Detection of atmospheric rivers affecting the Mediterranean and producing extreme rainfall over northern-central Italy
Abstract. Atmospheric rivers (ARs) have been recently identified also in the Mediterranean basin, and they have been shown to play an important role in intense precipitation events over northern Italy and the Alpine chain. In fact, as demonstrated by two recent severe events (27-29 October 2018; 02-03 October 2020), the synoptic pattern conducive to heavy rainfall in this area may favour an intense moisture transport from remote regions towards the Alps. In these events there was either a south-westerly moisture advection directly from the Atlantic Ocean Tropical area across the African continent, or a north-westerly transport over the Atlantic area, entering the Mediterranean in correspondence of the Gibraltar Strait.
In order to identify ARs in such a complex geographical area, a well-known algorithm of objective detection has been modified to take into account the peculiar morphology of the Mediterranean basin and, consequently, the peculiar shape of the organized water vapour transport, which may differ from that generally observed in the ARs over the open ocean. The two above-mentioned case studies have been used for testing the procedure.

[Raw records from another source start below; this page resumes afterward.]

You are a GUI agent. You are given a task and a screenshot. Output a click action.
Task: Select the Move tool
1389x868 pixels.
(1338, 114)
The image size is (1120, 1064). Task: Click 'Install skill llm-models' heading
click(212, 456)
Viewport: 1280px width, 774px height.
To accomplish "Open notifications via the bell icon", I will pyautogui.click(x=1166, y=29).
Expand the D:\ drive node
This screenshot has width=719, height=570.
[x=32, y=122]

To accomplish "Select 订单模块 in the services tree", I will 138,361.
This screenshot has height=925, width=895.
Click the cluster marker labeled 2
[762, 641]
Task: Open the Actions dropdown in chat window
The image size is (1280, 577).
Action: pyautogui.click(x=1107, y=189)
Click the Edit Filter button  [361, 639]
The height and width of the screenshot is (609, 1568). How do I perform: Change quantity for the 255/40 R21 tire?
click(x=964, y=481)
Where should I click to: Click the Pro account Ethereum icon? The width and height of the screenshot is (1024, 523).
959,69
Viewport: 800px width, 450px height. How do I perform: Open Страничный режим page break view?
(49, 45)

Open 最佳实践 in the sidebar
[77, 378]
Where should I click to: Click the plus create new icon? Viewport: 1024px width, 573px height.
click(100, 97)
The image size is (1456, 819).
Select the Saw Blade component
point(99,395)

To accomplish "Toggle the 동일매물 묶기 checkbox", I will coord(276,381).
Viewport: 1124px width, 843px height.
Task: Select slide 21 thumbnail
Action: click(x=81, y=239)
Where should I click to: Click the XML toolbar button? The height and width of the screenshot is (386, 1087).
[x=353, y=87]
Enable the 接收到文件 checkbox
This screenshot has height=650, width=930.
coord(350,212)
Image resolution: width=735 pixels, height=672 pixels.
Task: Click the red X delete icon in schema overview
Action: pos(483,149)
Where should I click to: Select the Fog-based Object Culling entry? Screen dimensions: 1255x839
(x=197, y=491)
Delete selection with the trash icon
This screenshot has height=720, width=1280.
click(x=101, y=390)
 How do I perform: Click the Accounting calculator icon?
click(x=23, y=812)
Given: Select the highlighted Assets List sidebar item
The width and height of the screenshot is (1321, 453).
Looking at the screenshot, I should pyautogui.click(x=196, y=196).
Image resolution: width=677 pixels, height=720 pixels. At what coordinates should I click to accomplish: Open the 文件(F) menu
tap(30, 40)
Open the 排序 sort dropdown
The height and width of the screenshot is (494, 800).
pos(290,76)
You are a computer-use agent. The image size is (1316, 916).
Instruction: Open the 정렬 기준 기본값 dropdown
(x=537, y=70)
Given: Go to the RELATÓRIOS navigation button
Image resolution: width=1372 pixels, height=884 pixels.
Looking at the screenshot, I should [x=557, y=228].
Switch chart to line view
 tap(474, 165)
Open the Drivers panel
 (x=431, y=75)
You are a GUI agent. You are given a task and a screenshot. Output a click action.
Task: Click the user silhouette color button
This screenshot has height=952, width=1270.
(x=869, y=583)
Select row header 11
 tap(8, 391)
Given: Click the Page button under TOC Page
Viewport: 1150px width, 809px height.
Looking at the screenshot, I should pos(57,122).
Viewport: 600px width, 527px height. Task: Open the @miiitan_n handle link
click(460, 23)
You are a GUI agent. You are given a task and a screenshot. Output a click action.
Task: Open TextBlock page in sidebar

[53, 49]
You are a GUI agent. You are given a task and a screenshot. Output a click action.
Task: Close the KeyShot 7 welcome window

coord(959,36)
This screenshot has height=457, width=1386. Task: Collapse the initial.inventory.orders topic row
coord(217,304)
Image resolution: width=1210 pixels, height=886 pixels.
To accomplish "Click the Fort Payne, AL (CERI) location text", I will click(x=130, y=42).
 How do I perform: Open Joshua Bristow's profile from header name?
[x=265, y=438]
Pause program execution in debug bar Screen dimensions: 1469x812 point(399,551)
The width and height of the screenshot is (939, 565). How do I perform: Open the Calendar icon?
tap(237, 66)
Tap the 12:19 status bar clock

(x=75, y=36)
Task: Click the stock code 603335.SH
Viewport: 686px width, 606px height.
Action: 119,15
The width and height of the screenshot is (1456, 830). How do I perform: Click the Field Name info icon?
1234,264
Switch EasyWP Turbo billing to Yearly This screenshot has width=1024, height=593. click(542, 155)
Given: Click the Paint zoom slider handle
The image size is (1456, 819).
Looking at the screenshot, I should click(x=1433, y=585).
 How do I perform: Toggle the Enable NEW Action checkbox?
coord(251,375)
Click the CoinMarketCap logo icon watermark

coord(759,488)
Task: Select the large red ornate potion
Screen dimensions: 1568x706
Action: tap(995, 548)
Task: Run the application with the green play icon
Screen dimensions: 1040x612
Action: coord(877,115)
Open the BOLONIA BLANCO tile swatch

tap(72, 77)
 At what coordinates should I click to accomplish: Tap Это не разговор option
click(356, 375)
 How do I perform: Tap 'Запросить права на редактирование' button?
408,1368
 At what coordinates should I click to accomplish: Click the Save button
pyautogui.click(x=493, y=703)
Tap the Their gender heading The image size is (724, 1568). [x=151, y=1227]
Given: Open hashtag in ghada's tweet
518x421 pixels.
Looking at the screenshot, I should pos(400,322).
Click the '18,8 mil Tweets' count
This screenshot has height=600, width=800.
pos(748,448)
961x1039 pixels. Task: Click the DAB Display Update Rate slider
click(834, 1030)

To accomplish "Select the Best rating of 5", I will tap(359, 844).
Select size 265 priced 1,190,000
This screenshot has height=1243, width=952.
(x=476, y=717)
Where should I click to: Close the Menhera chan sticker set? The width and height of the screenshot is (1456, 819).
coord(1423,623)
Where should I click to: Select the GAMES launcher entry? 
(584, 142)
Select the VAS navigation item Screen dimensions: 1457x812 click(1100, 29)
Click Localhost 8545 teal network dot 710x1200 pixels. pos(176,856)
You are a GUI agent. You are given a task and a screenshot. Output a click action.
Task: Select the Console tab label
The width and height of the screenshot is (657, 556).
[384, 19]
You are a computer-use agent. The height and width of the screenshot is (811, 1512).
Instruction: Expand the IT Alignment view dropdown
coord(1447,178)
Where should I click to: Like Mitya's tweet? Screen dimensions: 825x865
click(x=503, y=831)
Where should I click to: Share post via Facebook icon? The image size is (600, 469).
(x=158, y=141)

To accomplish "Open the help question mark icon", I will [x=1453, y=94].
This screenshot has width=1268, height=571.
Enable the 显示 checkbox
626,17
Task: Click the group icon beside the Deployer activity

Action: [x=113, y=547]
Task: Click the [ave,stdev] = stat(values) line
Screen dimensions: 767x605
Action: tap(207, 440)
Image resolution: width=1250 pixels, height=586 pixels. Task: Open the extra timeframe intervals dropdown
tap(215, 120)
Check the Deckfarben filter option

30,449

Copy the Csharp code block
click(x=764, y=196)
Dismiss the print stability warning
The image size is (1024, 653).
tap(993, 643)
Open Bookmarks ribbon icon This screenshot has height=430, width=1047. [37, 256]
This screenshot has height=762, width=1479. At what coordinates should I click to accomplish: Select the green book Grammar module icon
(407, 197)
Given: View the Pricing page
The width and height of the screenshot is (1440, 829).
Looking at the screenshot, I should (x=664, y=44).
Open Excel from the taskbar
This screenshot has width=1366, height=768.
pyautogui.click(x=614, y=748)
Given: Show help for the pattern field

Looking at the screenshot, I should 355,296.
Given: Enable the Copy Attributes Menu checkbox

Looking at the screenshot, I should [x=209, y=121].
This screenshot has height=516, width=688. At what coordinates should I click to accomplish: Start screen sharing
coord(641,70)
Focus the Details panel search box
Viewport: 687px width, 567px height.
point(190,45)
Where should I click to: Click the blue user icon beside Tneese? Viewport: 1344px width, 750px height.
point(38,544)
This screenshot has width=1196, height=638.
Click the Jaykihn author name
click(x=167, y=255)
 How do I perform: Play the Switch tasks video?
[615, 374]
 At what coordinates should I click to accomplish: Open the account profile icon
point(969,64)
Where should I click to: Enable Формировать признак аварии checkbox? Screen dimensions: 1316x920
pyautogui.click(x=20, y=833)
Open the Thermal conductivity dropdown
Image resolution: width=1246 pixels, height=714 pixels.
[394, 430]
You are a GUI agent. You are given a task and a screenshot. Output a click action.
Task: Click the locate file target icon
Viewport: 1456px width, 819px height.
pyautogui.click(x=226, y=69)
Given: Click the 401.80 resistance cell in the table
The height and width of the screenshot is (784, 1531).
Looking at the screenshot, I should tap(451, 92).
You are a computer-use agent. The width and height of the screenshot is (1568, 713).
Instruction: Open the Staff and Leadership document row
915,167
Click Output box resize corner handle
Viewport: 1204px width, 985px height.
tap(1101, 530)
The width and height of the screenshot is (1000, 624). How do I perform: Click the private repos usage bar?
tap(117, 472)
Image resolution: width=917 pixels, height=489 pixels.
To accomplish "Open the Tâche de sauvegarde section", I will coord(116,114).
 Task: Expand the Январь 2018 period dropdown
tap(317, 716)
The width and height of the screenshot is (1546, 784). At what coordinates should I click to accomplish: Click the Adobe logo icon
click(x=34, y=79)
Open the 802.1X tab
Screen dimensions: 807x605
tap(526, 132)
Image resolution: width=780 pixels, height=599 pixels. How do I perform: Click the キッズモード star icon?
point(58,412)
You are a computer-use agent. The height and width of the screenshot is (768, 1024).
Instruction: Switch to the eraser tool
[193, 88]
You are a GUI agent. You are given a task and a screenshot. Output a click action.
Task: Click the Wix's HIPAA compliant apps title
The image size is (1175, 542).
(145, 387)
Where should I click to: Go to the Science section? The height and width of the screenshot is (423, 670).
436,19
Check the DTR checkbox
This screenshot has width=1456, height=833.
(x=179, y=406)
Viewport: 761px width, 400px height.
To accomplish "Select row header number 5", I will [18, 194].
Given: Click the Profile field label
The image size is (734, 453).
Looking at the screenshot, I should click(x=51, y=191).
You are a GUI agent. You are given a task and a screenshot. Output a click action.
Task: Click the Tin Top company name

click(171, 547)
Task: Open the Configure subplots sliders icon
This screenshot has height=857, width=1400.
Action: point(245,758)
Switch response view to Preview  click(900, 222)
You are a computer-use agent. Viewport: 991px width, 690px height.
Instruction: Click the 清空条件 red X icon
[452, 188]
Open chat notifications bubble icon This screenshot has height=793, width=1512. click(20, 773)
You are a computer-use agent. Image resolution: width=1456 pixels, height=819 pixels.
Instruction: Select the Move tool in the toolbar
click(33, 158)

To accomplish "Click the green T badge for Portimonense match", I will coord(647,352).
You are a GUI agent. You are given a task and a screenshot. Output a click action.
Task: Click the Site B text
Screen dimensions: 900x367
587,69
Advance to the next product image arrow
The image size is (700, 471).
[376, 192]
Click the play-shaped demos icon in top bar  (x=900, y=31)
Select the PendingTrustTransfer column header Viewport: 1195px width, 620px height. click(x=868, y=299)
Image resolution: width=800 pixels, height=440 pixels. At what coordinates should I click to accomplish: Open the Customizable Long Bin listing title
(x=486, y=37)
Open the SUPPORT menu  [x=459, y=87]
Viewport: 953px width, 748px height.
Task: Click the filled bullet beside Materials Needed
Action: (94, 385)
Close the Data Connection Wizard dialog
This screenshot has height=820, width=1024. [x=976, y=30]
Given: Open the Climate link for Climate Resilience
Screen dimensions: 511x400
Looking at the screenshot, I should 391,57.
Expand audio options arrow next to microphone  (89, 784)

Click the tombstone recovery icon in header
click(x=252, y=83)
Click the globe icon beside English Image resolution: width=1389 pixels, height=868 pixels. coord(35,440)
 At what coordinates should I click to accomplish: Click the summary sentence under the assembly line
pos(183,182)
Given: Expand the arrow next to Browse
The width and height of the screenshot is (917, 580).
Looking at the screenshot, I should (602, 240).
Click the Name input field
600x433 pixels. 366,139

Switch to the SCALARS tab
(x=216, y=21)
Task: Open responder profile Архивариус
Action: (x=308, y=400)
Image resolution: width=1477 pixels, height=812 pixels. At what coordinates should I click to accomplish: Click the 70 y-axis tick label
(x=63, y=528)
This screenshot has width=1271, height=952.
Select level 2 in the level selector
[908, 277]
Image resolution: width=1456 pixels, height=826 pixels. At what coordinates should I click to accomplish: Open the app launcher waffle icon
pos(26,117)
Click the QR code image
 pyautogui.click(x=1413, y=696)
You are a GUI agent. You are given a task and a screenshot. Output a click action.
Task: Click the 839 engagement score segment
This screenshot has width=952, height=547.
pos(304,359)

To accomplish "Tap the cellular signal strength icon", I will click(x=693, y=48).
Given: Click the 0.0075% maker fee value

Lastly, the algorithm has been applied in conjunction with some additional selection criteria for the identification only of the AR events that affected northern-central Italy in the last about 60-year. A climatological analysis is provided and the possible correspondence between the most intense identified ARs and extreme rainfall events is investigated. Exploiting a precipitation dataset for northern-central Italy (ArCIS), some areas turned out to be particularly exposed to extreme precipitation events in the presence of ARs.